╭──

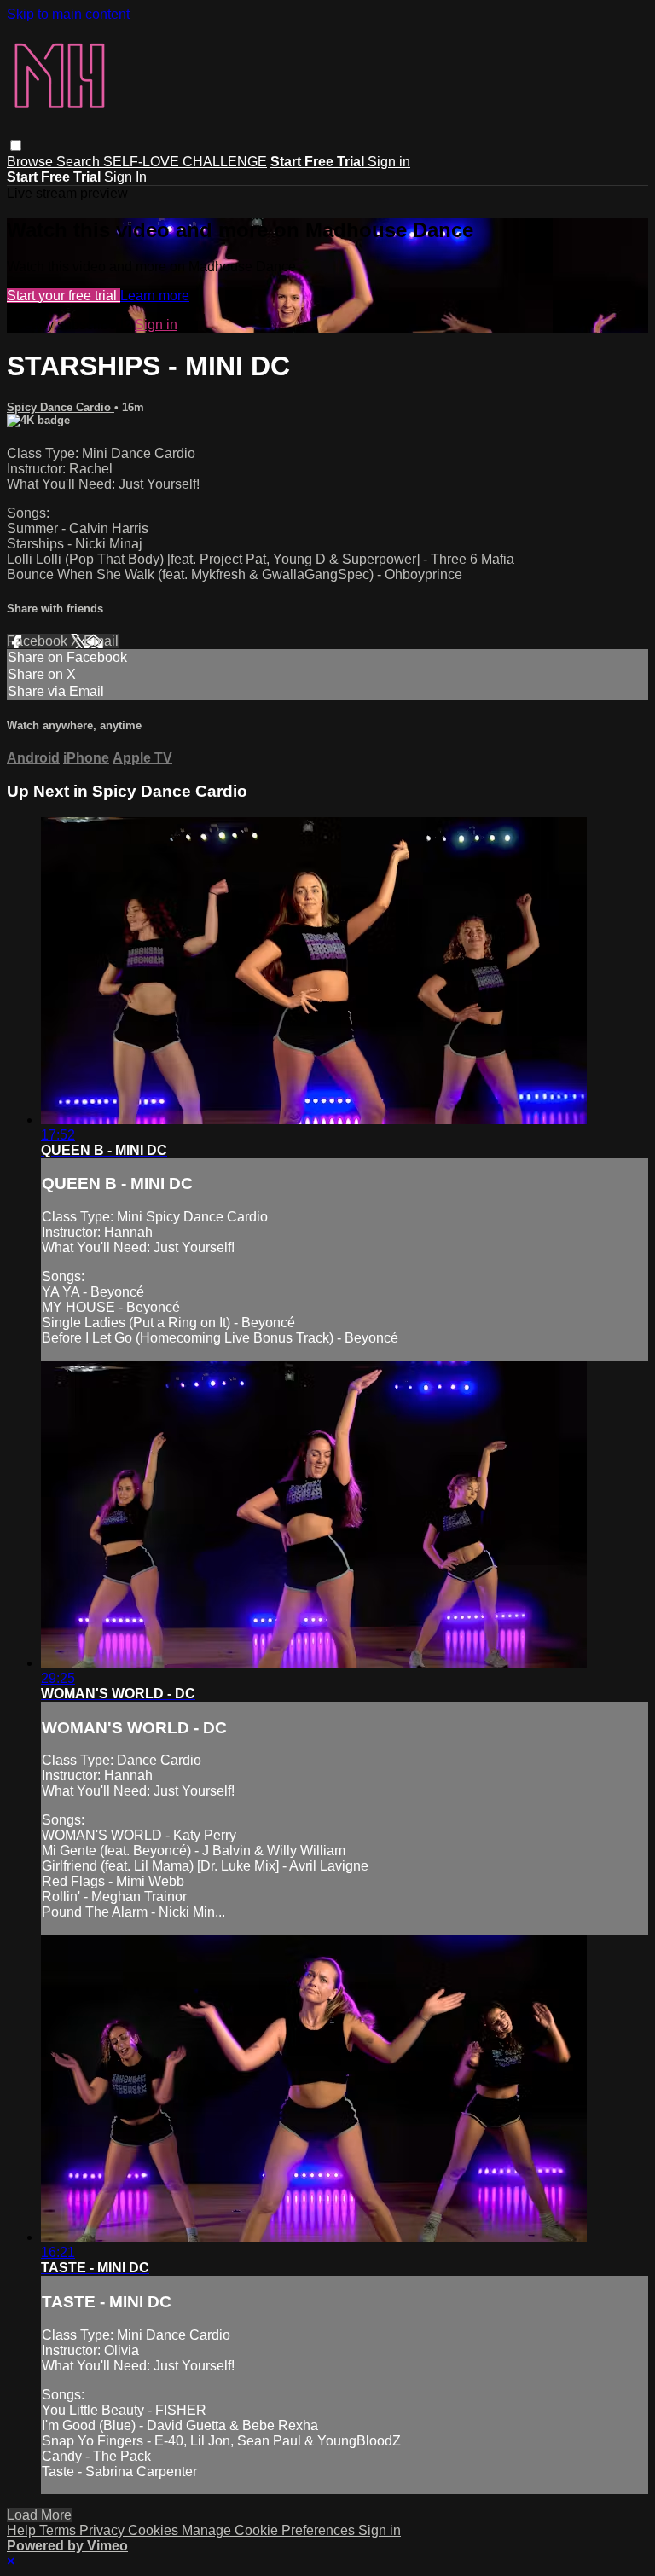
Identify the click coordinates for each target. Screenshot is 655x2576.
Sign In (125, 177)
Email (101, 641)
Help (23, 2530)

╰──
╭──

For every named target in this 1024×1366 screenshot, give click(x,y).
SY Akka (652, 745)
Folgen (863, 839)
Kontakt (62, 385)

╰──

Task details: If a line of the entries holds the word "click", copy it out.

Solution to the exercise:
Identify the click coordinates for each target. Screenshot is 655x2576.
For every named target in this 1024×1366 screenshot, give click(x,y).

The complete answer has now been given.